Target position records
-- Start --
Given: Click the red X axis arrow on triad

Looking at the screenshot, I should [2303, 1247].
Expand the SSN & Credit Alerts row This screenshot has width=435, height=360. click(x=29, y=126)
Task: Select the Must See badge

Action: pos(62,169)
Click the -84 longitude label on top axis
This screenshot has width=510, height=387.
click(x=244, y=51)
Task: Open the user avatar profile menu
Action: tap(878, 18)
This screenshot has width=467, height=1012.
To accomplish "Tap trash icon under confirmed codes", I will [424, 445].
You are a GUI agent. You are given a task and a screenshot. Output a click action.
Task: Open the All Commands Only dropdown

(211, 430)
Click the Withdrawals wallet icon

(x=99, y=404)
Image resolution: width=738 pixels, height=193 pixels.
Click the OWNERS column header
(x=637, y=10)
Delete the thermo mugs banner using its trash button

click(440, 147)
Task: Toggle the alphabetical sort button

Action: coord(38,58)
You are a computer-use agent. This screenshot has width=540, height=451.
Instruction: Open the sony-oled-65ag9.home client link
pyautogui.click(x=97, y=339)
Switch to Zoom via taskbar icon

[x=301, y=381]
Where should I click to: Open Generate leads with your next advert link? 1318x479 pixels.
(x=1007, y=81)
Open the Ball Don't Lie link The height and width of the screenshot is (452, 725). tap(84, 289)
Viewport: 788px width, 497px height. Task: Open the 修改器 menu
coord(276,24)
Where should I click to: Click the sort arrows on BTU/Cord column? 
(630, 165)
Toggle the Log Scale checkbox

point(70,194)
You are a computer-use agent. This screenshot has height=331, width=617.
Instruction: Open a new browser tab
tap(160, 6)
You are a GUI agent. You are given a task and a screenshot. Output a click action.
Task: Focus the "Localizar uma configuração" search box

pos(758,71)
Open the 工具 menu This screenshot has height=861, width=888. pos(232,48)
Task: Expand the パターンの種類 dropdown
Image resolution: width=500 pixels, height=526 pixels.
-- End --
Copy every row above character for character, keeping each one on its own line.

Exercise result:
Given: Click the red X axis arrow on triad

Looking at the screenshot, I should [2303, 1247].
Expand the SSN & Credit Alerts row This screenshot has width=435, height=360. click(x=29, y=126)
Task: Select the Must See badge

Action: pos(62,169)
Click the -84 longitude label on top axis
This screenshot has width=510, height=387.
click(x=244, y=51)
Task: Open the user avatar profile menu
Action: tap(878, 18)
This screenshot has width=467, height=1012.
To accomplish "Tap trash icon under confirmed codes", I will [424, 445].
You are a GUI agent. You are given a task and a screenshot. Output a click action.
Task: Open the All Commands Only dropdown

(211, 430)
Click the Withdrawals wallet icon

(x=99, y=404)
Image resolution: width=738 pixels, height=193 pixels.
Click the OWNERS column header
(x=637, y=10)
Delete the thermo mugs banner using its trash button

click(440, 147)
Task: Toggle the alphabetical sort button

Action: coord(38,58)
You are a computer-use agent. This screenshot has width=540, height=451.
Instruction: Open the sony-oled-65ag9.home client link
pyautogui.click(x=97, y=339)
Switch to Zoom via taskbar icon

[x=301, y=381]
Where should I click to: Open Generate leads with your next advert link? 1318x479 pixels.
(x=1007, y=81)
Open the Ball Don't Lie link The height and width of the screenshot is (452, 725). tap(84, 289)
Viewport: 788px width, 497px height. Task: Open the 修改器 menu
coord(276,24)
Where should I click to: Click the sort arrows on BTU/Cord column? 
(630, 165)
Toggle the Log Scale checkbox

point(70,194)
You are a computer-use agent. This screenshot has height=331, width=617.
Instruction: Open a new browser tab
tap(160, 6)
You are a GUI agent. You are given a task and a screenshot. Output a click action.
Task: Focus the "Localizar uma configuração" search box

pos(758,71)
Open the 工具 menu This screenshot has height=861, width=888. pos(232,48)
Task: Expand the パターンの種類 dropdown
Image resolution: width=500 pixels, height=526 pixels.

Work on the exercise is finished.